Reproduce the records below exactly as given.

#### Dataset records
*** Block opens ***
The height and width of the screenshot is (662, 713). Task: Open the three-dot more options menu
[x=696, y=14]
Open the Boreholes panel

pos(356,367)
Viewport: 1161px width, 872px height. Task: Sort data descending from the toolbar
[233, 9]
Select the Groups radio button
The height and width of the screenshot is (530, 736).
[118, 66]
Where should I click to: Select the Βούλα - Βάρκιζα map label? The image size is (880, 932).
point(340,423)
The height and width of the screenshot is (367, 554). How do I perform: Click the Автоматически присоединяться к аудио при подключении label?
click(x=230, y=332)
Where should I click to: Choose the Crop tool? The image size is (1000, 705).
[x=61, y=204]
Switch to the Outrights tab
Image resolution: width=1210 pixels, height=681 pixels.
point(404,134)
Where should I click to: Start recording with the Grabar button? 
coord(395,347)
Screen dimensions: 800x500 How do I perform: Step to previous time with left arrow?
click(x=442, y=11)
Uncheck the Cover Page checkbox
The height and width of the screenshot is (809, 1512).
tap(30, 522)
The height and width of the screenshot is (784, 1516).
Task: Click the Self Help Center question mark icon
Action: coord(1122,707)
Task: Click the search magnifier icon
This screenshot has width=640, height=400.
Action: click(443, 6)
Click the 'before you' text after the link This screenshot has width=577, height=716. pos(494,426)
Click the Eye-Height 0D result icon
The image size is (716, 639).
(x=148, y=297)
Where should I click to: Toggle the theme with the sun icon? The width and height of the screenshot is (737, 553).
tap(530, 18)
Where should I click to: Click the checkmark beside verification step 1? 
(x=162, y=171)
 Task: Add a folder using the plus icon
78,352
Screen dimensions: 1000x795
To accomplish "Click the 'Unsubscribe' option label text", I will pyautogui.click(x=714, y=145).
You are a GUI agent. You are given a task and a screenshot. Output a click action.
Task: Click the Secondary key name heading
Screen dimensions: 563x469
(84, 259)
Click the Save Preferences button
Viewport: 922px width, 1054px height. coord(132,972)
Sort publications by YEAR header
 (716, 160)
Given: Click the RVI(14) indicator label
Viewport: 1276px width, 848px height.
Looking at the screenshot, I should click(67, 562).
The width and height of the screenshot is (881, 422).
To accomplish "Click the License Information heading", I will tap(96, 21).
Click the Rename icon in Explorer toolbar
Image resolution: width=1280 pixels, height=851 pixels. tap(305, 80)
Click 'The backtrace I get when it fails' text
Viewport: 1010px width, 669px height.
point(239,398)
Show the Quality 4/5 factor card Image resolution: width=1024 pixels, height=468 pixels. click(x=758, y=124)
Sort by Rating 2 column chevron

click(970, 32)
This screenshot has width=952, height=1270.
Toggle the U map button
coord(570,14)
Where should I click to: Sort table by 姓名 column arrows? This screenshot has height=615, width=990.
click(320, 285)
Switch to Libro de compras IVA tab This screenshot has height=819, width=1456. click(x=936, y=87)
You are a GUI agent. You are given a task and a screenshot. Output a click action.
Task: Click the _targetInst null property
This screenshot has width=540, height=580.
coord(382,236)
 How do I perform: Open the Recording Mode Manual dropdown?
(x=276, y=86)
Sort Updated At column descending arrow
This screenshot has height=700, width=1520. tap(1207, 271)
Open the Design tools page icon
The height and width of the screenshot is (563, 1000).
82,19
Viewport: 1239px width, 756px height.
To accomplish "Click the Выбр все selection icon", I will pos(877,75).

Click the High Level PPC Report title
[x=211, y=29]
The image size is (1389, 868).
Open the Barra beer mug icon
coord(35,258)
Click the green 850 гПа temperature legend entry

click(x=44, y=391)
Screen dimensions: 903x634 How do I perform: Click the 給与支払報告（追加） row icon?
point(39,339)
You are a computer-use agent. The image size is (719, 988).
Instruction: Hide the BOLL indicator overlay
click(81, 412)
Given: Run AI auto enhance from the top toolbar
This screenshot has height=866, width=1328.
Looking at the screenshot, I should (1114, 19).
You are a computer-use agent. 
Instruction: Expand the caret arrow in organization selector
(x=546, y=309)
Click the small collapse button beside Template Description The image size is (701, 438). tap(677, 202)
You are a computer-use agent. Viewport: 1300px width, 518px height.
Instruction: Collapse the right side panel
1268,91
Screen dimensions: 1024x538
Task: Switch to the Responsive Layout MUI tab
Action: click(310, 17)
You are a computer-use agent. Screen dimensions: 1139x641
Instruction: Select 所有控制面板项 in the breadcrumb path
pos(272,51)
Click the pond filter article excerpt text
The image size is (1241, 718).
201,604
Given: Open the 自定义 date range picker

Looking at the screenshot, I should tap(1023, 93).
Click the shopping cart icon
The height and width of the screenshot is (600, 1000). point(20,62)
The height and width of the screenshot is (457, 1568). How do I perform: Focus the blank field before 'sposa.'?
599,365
*** Block closes ***
#### Answer to this problem
The height and width of the screenshot is (662, 713). Task: Open the three-dot more options menu
[x=696, y=14]
Open the Boreholes panel

pos(356,367)
Viewport: 1161px width, 872px height. Task: Sort data descending from the toolbar
[233, 9]
Select the Groups radio button
The height and width of the screenshot is (530, 736).
[118, 66]
Where should I click to: Select the Βούλα - Βάρκιζα map label? The image size is (880, 932).
point(340,423)
The height and width of the screenshot is (367, 554). How do I perform: Click the Автоматически присоединяться к аудио при подключении label?
click(x=230, y=332)
Where should I click to: Choose the Crop tool? The image size is (1000, 705).
[x=61, y=204]
Switch to the Outrights tab
Image resolution: width=1210 pixels, height=681 pixels.
point(404,134)
Where should I click to: Start recording with the Grabar button? 
coord(395,347)
Screen dimensions: 800x500 How do I perform: Step to previous time with left arrow?
click(x=442, y=11)
Uncheck the Cover Page checkbox
The height and width of the screenshot is (809, 1512).
tap(30, 522)
The height and width of the screenshot is (784, 1516).
Task: Click the Self Help Center question mark icon
Action: coord(1122,707)
Task: Click the search magnifier icon
This screenshot has width=640, height=400.
Action: click(443, 6)
Click the 'before you' text after the link This screenshot has width=577, height=716. pos(494,426)
Click the Eye-Height 0D result icon
The image size is (716, 639).
(x=148, y=297)
Where should I click to: Toggle the theme with the sun icon? The width and height of the screenshot is (737, 553).
tap(530, 18)
Where should I click to: Click the checkmark beside verification step 1? 
(x=162, y=171)
 Task: Add a folder using the plus icon
78,352
Screen dimensions: 1000x795
To accomplish "Click the 'Unsubscribe' option label text", I will pyautogui.click(x=714, y=145).
You are a GUI agent. You are given a task and a screenshot. Output a click action.
Task: Click the Secondary key name heading
Screen dimensions: 563x469
(84, 259)
Click the Save Preferences button
Viewport: 922px width, 1054px height. coord(132,972)
Sort publications by YEAR header
 (716, 160)
Given: Click the RVI(14) indicator label
Viewport: 1276px width, 848px height.
Looking at the screenshot, I should click(67, 562).
The width and height of the screenshot is (881, 422).
To accomplish "Click the License Information heading", I will tap(96, 21).
Click the Rename icon in Explorer toolbar
Image resolution: width=1280 pixels, height=851 pixels. tap(305, 80)
Click 'The backtrace I get when it fails' text
Viewport: 1010px width, 669px height.
point(239,398)
Show the Quality 4/5 factor card Image resolution: width=1024 pixels, height=468 pixels. click(x=758, y=124)
Sort by Rating 2 column chevron

click(970, 32)
This screenshot has width=952, height=1270.
Toggle the U map button
coord(570,14)
Where should I click to: Sort table by 姓名 column arrows? This screenshot has height=615, width=990.
click(320, 285)
Switch to Libro de compras IVA tab This screenshot has height=819, width=1456. click(x=936, y=87)
You are a GUI agent. You are given a task and a screenshot. Output a click action.
Task: Click the _targetInst null property
This screenshot has width=540, height=580.
coord(382,236)
 How do I perform: Open the Recording Mode Manual dropdown?
(x=276, y=86)
Sort Updated At column descending arrow
This screenshot has height=700, width=1520. tap(1207, 271)
Open the Design tools page icon
The height and width of the screenshot is (563, 1000).
82,19
Viewport: 1239px width, 756px height.
To accomplish "Click the Выбр все selection icon", I will pos(877,75).

Click the High Level PPC Report title
[x=211, y=29]
The image size is (1389, 868).
Open the Barra beer mug icon
coord(35,258)
Click the green 850 гПа temperature legend entry

click(x=44, y=391)
Screen dimensions: 903x634 How do I perform: Click the 給与支払報告（追加） row icon?
point(39,339)
You are a computer-use agent. The image size is (719, 988).
Instruction: Hide the BOLL indicator overlay
click(81, 412)
Given: Run AI auto enhance from the top toolbar
This screenshot has height=866, width=1328.
Looking at the screenshot, I should (1114, 19).
You are a computer-use agent. 
Instruction: Expand the caret arrow in organization selector
(x=546, y=309)
Click the small collapse button beside Template Description The image size is (701, 438). tap(677, 202)
You are a computer-use agent. Viewport: 1300px width, 518px height.
Instruction: Collapse the right side panel
1268,91
Screen dimensions: 1024x538
Task: Switch to the Responsive Layout MUI tab
Action: click(310, 17)
You are a computer-use agent. Screen dimensions: 1139x641
Instruction: Select 所有控制面板项 in the breadcrumb path
pos(272,51)
Click the pond filter article excerpt text
The image size is (1241, 718).
201,604
Given: Open the 自定义 date range picker

Looking at the screenshot, I should tap(1023, 93).
Click the shopping cart icon
The height and width of the screenshot is (600, 1000). point(20,62)
The height and width of the screenshot is (457, 1568). How do I perform: Focus the blank field before 'sposa.'?
599,365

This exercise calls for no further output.